I just read a perfect example: David Mitchell’s Cloud Atlas. Shortlisted for the Booker prize, a big deal in the literary world, and winner of the "Richard and Judy Read of the Year" (kind of the UK equivalent of being anointed by Oprah, but more fun) it’s a book of six storylines nested like a set of Matryushka dolls which take us from colonial-era Pacific islands, through an alternate-history today, into a corporate dystopia and postapocalyptic wasteland. Does that sound like annoying meta postmodern crap? It’s really not, I swear—it’s hugely engaging. And best of all, the SF storylines are actually written in an SF mode.

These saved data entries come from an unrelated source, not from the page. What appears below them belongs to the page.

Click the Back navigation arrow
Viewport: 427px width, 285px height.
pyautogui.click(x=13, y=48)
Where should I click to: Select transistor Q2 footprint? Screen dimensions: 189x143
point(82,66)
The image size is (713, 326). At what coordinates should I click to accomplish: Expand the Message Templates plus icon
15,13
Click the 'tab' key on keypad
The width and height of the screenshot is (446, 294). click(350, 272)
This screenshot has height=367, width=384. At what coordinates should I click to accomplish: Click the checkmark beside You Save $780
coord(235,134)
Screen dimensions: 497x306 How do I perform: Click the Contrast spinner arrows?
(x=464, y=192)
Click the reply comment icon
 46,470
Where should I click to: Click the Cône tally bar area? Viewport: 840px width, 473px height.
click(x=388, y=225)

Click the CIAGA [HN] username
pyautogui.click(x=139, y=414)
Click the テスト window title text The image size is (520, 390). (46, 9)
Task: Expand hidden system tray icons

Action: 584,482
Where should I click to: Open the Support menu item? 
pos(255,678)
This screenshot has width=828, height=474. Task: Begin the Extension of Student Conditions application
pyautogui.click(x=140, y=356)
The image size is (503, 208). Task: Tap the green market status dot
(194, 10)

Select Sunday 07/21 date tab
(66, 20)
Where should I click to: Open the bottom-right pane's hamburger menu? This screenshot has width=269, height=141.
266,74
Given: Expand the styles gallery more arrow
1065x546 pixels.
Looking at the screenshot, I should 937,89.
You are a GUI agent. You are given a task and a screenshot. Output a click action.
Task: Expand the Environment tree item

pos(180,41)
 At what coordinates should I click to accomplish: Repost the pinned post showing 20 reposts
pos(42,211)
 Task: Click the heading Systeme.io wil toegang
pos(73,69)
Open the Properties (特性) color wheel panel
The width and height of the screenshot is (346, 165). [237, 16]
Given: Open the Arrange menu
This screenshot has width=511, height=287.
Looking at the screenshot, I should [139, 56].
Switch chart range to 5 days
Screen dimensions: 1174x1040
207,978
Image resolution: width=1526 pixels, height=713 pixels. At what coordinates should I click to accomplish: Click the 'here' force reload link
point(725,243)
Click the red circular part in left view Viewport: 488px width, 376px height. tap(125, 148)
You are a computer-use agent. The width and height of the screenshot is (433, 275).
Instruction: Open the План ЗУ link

A lot of the time when literary writers try their hand at science fiction, they lose faith in their readers and feel the need to explain all the SFnal elements in their story in detail and at length, robbing their story of whatever urgency it might have had. (See Doris Lessing’s Shikasta and sequels, or Audrey Niffenegger’s The Time Traveler’s Wife—I liked both, but both could have done with a lot of scalpel work.) Mitchell, clearly an SF reader himself, deftly avoids that trap; and his work is as dense with what my fellow blogger Jo Walton calls “incluing”—building the story-world by implication rather than exposition—as any Stross or Heinlein novel. Cloud Atlas is a literary novel with a terrifically crunchy science-fiction core.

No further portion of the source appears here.